§ Passage for review
▶

The Trick of Time
Table of Contents:
“It is not that we have so little time but that we lose so much. … The life we receive is not short but we make it so; we are not ill provided but use what we have wastefully.”
— Seneca**, **On the Shortness of Life
Time is all we have — and it is our only limited currency. You can always get more money, you can always get more energy, but you can never get back time that you’ve spent. No matter how healthy you live, no matter how good your genetics are, your time is rangebound.
What isn’t so transfixed is our perception of time. A day that is spent doing something that is completely novel and laborious feels exponentially longer than a day spent doing something that is routine and pleasurable. Our mind has the ability to stretch or shorten our sensation of time, depending on our activities and mood.
But the easiest way to embellish our time is to simply cherish it — to be proactively mindful and conscious of what we’re doing at any moment. This is one of the keys to meditation, and in reality, it can be done anytime.
Imagine each day you’ve lived that you can’t even remember because you allowed yourself to mindlessly follow the same routine. Monotony is what accelerates our awareness of time. Uniformity is the enemy of our longevity.

◀

§ Record extracts
▶

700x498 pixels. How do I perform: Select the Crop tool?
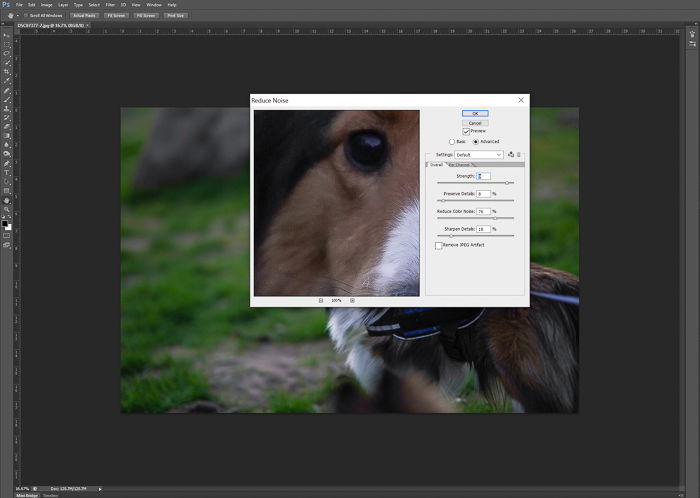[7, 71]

◀
▶

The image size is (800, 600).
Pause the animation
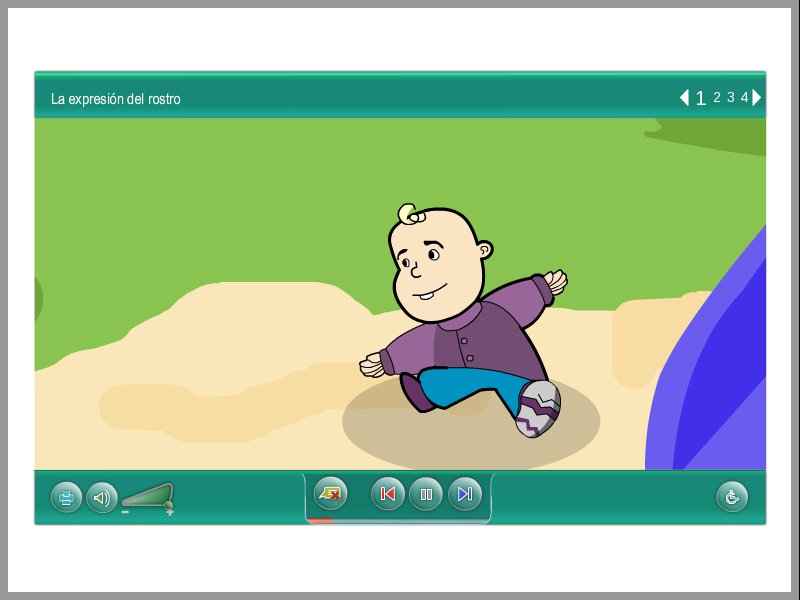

◀
▶

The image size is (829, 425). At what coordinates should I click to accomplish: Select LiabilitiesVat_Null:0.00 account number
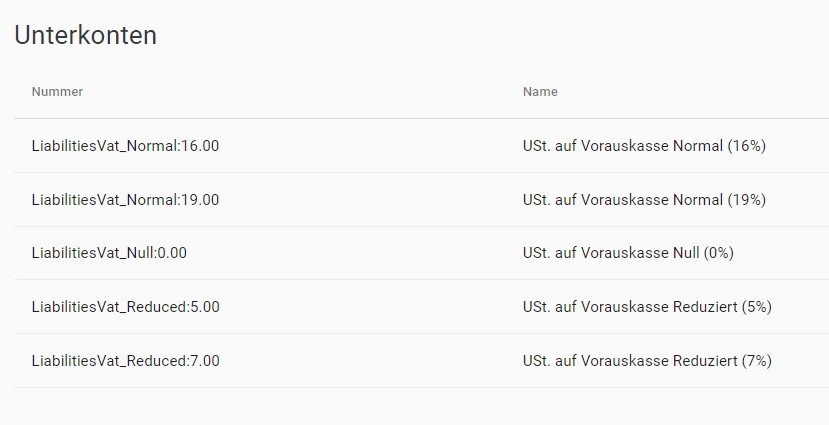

◀

§ Check your understanding
(a) Reproduce the passage on time word for word, starting with "Imagine each day" and going on through "of our longevity.".
(b) According to the passage on time, what accelerates our awareness of time?
(c) Pick up the passage on time after its last sentence and keep writing it.
The rows that come after the passage on time are separate material.

§ Answers below
(a)
Imagine each day you’ve lived that you can’t even remember because you allowed yourself to mindlessly follow the same routine. Monotony is what accelerates our awareness of time. Uniformity is the enemy of our longevity.

(b) Monotony.

(c)
Imagine instead, if you asked yourself the following question every five minutes throughout the day: “Am I happy with how I’m using my time right now?”
It’s effortlessly easy to become absorbed in the unimportant, or to become caught up in whatever is in front of you. It takes far more energy to be acquainted with each passing breath, each beating of the heart.
There might be an impossibility in capturing the entire day, each day. Not every fleeting moment of our lives needs to have some sort of grand meaning behind it. Rather, try to do just one thing each day to make it memorable, and take a few moments to just not do anything except appreciate the time you have. Use the hours, don’t count them.